Film Club / Then That Must Mean That Someone Else Is Wrong – Right? 

Eternal SunshineEternal Sunshine of the Spotless Mind
Directed by Michel Gondry

 

 
 
 

 

A movie is a memory that you can watch. 

Everything that has happened has already taken place and there’s nothing you can do to change it. And yet as you watch it – due to a magical mixture of sound and light it all seems like it’s taking place right in front of you. And that it wouldn’t take very much at all to put your hand inside the screen and touch the people you’re looking at and tell them the mistakes they’re making and how to make things better.
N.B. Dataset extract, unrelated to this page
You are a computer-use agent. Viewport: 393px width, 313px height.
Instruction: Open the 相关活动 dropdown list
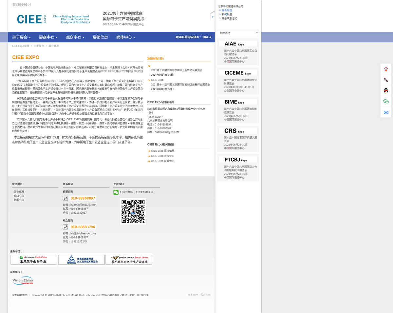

Sadly. That’s not possible. 

Towards the end of Eternal Sunshine Joel and Clementine get a hold of their tapes. Both of which contain their most intimate and most negative thoughts about the other person. It’s bad enough when the other person hears what they have to say – but the really messed up thing is that it doesn’t really make any difference to the person doing the talking. Joel says the most harshest possible things about Clementine and yet when he sees her again he seemingly dismisses everything that he said himself. Does that mean that even if his past self could reach in and make contact with the person that he ends up as – that he wouldn’t bother to listen? Are we all so narcissitically tied into our present selves that there’s no hope of us listening to alternative versions of ourselves from the past? Or wait – is that the wrong way around? After all a demand that we listen to the past is just a shift of emphasis. If we think that someone is right then that must mean that someone else is wrong – right? 

Of course as with all movies Eternal Sunshine is different every time you watch it. Back when I first saw it in the cinema I thought that Clementine Kruczynski was a dream girl. Someone that I hoped that I would end up with. Interesting and cool and artistic and yeah ok – slightly manic – but that’s part of the thrill right? But watching it now all I can see are the danger signs and the multitude of things that would basically make me run a mile in the opposite direction. 

But then if the movie is changing doesn’t that mean that our memories are too? Like it seems a bit much when Clementine rocks up at 3am in the morning after crashing Joel’s car and there’s somekind of (baseless?) insinuation that she’s been sleeping with other guys? Like: how realistic is this scene supposed to be? How much of Joel’s memory is real and how much is just an emotional reaction? Like most of the time movies are supposed to be objective – but then again most of them aren’t set inside someone’s head

Of course one of the things that makes Eternal Sunshine special is that it’s a story that’s at war with the storyteller. Joel doesn’t want to be reliving the memories that we’re seeing because to remember them is to delete them – while for us it’s the other way around. The only reason we know what the memories even are is because they’re being deleted which means that our trajectory is the complete opposite of our protagonist. He’ll never remember the things he sees – while for us they’re saved forever in a one hour and forty eight minute movie that we can rewatch anytime we like. For Joel they are precious moments that are lost forever but for us they’re captured for all time.